The move dovetails perfectly with the Obama administration's efforts to curb tailpipe and greenhouse gas emissions. And while the costs could be significant, the changes would be phased in over decades. The payback in lives and lower health care costs makes the EPA proposal both warranted and reasonable.
The plan would set the strictest standard to date for chemicals emitted by cars, power plants, industrial facilities and others that produce ground-level ozone, the main ingredient of smog. The new rule would lower the ozone limit to between 60 and 70 parts per billion (as measured over an eight-hour period). The move is backed by a scientific advisory panel and would improve the 75 ppb standard the Bush administration set two years ago in a political compromise between business and environmental groups.
The new standard could prevent thousands from dying prematurely from heart and lung disease, and spare untold numbers from the pain of aggravated asthma and other respiratory problems requiring emergency hospitalization. A lower cap would especially help children, seniors and anyone who works outdoors. Floridians also would particularly benefit. Hot weather and sunlight cause ozone to concentrate at harmful levels. Reducing smog will make the nation healthier, reduce the number of employee workdays lost to sickness and curb health care spending.
While environmentalists hailed the move, business groups said the tougher limits could lead to job losses and needless price increases as industries prepare to clean up their act. But those concerns are speculative at best. The EPA is not expected to issue a final standard before August. And while the cost of complying could range between $19 billion and $90 billion, EPA estimates the nation will save up to $100 billion in preventable hospital costs and lost workdays. What's more, the new rules would phase in over time. States would have until 2013 to plan for controlling smog and up to 2031 to actually bring smog under control. This allows time for environmental gains under new fuel-economy standards and greenhouse gas emissions cuts to come into play.
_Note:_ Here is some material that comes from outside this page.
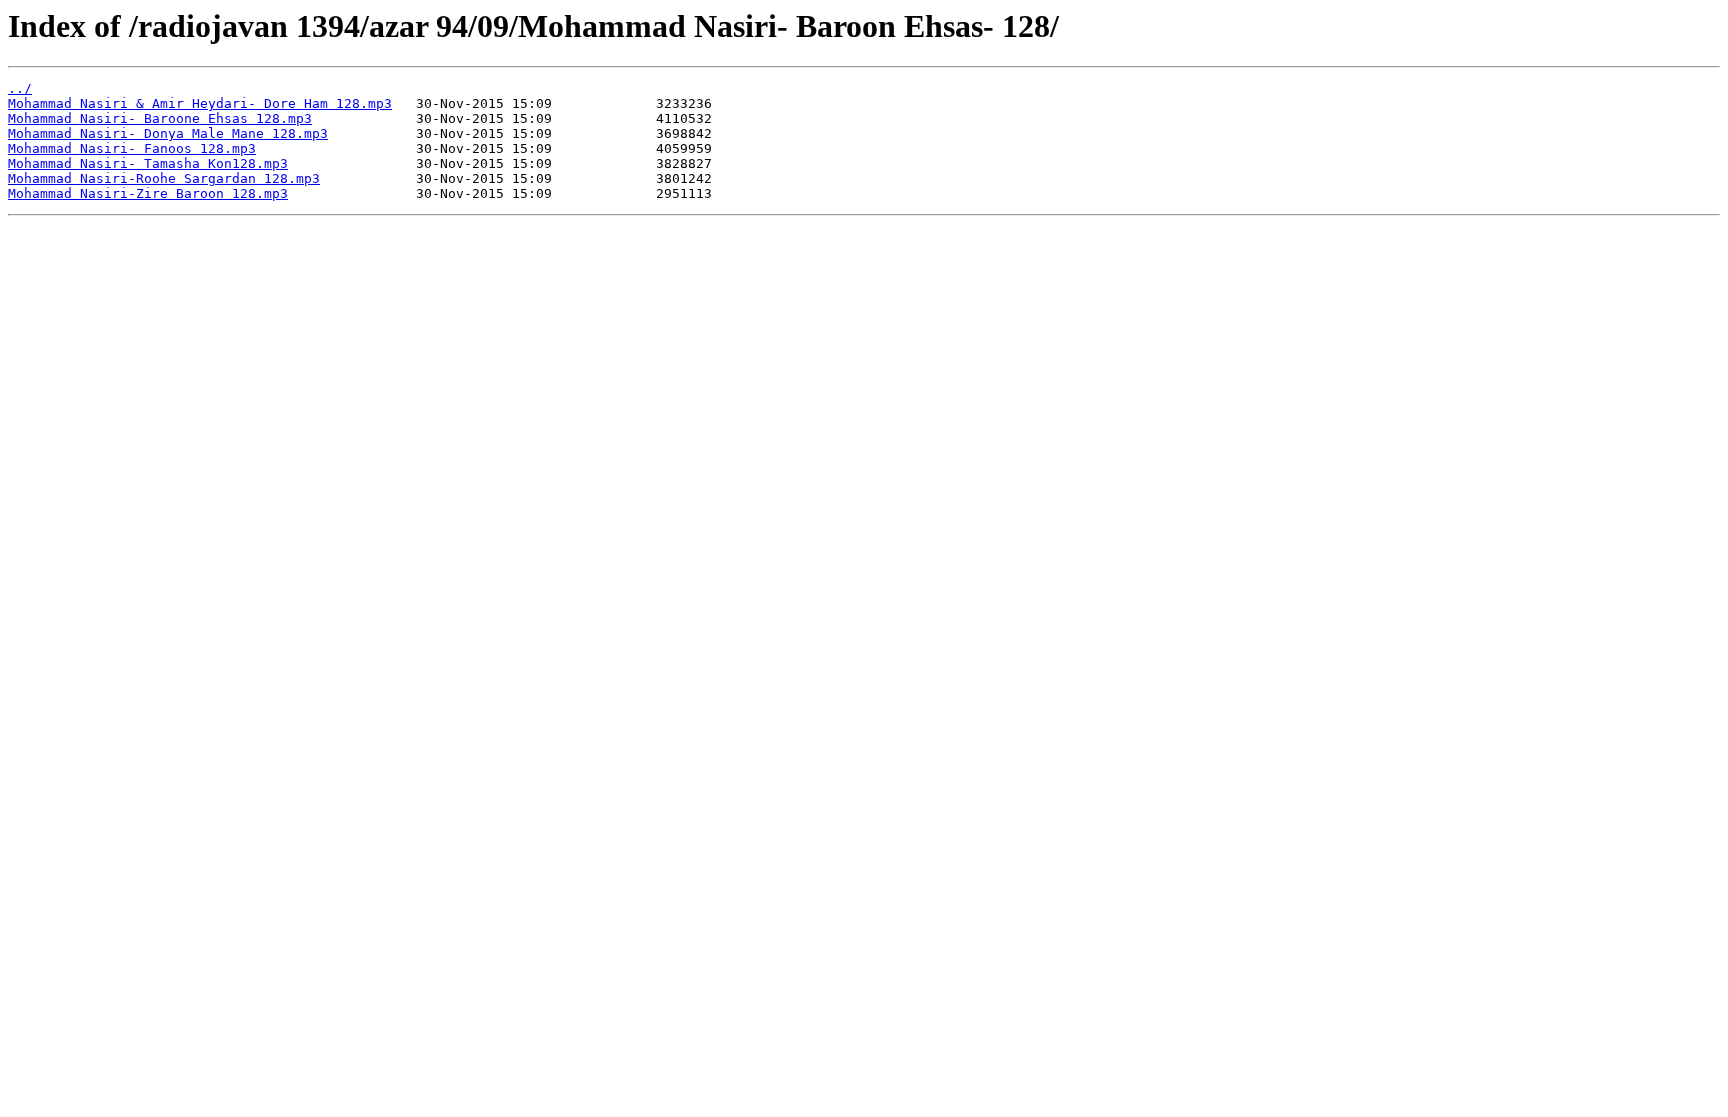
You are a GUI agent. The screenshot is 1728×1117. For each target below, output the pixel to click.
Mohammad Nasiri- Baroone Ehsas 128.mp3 (160, 118)
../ (20, 88)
There is no denying the tougher standards will force changes across the nation. Half the counties that monitor ozone violate current federal standards, and the vast majority — Pinellas and Hillsborough included — would not meet the toughest new targets. But this moves the nation's environmental health in the right direction. The measure gives states and industries time to curb pollution in many ways, from containing urban sprawl and expanding mass transit to diversifying the nation's energy supply. And it puts science back in its rightful place as a driver of public health policy. That should both protect Americans and give industry the regulatory certainty it needs to chart a cleaner future.